40. CW-1 has further deposed that on 20.03.2019, she had recorded the statement
of witness Manai Wangsa (PW-6) under section 164(5) of the Cr.P.C. Manai Wangsa is
an eye-witness to the incident. He had stated before her that he (Manai Wangsa)
used to reside in the rented house of Puman. On the date of the incident, accused
Ahon Wangsa had called him over phone but he did not speak to him. Thereafter,
Ahon Wangsa came to their house and asked Manai and Puman to accompany him
to the market. Accordingly, three of them went to the market and entered the shop
of Nipen Das. At that place Ahon and Nipen had discussed something in a secretive
manner. Manai has stated that he had heard Nipen Das telling Ahon Wangsa "Jese
bola hei wese karo" (do as I have said). Thereafter, Ahon had asked Manai and
Puman to wait near the shop of Anwar Uddin. When Manai and Puman were waiting
near the shop of Anwar Uddin, he (Manai) had seen Ahon Wangsa going to that
place holding a jug in his hand and covering his face. Manai has stated that he had
identified Ahon from his cut mark on the cheek and his wearing apparels as well as
physical appearance. Ahon went to the shop of Anwar Uddin and threw the liquid
substance in the jug on the face of Anwar Uddin and ran away. At that night, Ahon
came to the house of Manai and stayed there but Manai did not talk to him as he
had seen the pain and suffering of Anwar Uddin and others due to the acid thrown
on them by Ahon. On 05.03.2019, police came to the residence of Manai and Page No.# 26/38
enquired about Ahon. Then he disclosed before the police that Ahon Wangsa had
left for Pongchau. CW-1 has exhibited the statement of Manai Wangsa recorded by
her under section 164 Cr.P.C. as Ext-9 by identifying her signature therein.

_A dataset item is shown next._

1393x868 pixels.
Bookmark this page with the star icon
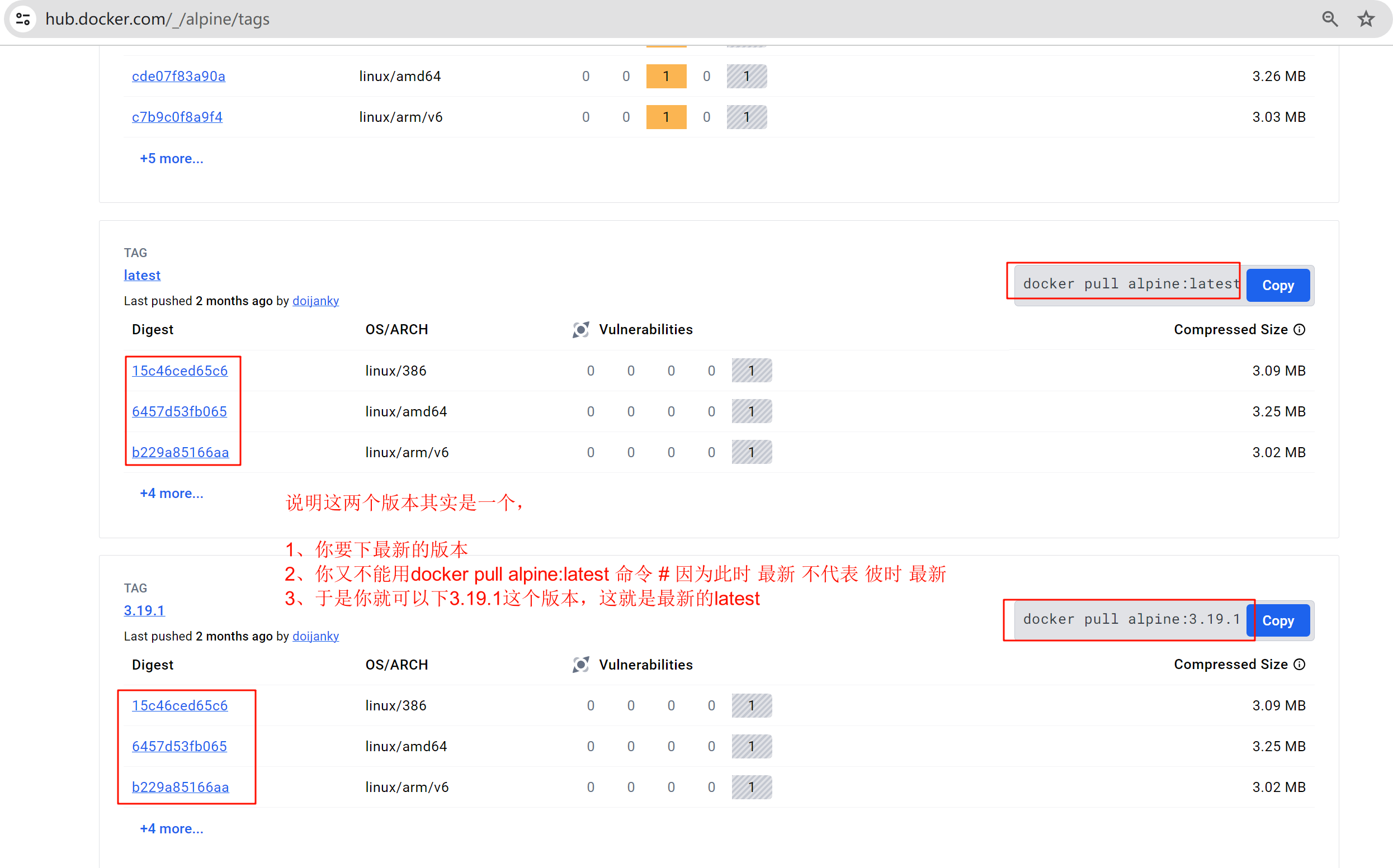pyautogui.click(x=1366, y=19)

41. During her cross-examination by accused Nipen Das, CW-1 has replied that
she had made a note regarding statutory compliance while recording the
confessional statement of the accused and before recording his statement, she had
repeatedly asked the accused as to whether he was confessing voluntarily. On being
satisfied that the confession was being made voluntarily, she had proceeded to
record his confessional statement. CW-1 has further stated that accused Ahon
Wangsa had been arrested on 06.03.2019 and on the same day, he was produced
before her. She had remanded Ahon Wangsa to judicial custody. On 08.03.2019, a
prayer for recording confessional statement of the accused was received by her and
on the same day she had recorded the confessional statement of accused Ahon
Wangsa. This witness has further stated that she had recorded the confessional
statement of Ahon Wangsa inside her chamber, in presence of a Stenographer.
Before recording his statement, accused Ahon Wangsa was given about two hours
time for reflection. There was no police person present at that place while recording
the confessional statement of accused and during the reflection time, accused Ahon
Wangsa was kept alone inside a room in the court campus.
42. During her cross-examination by accused Ahon Wangsa and Puman
Wangnow, CW-1 has stated that after receiving the prayer of the I.O. for recording
the confessional statement of the accused persons, she asked both the accused as Page No.# 27/38
to whether they wanted to make a confession. Accused Nipen Das @ Kala had
initially confessed before her but when she explained to him as regards the
consequences that may ensue upon the accused due to recording of their
confessional statement, Nipen Das had refused to record his confessional statement.
That is why, the confession of Nipen Das was not recorded. CW-1 has, however,
stated that accused Ahon Wangsa had voluntarily confessed even after explaining
to him the consequences of recording his confessional statement.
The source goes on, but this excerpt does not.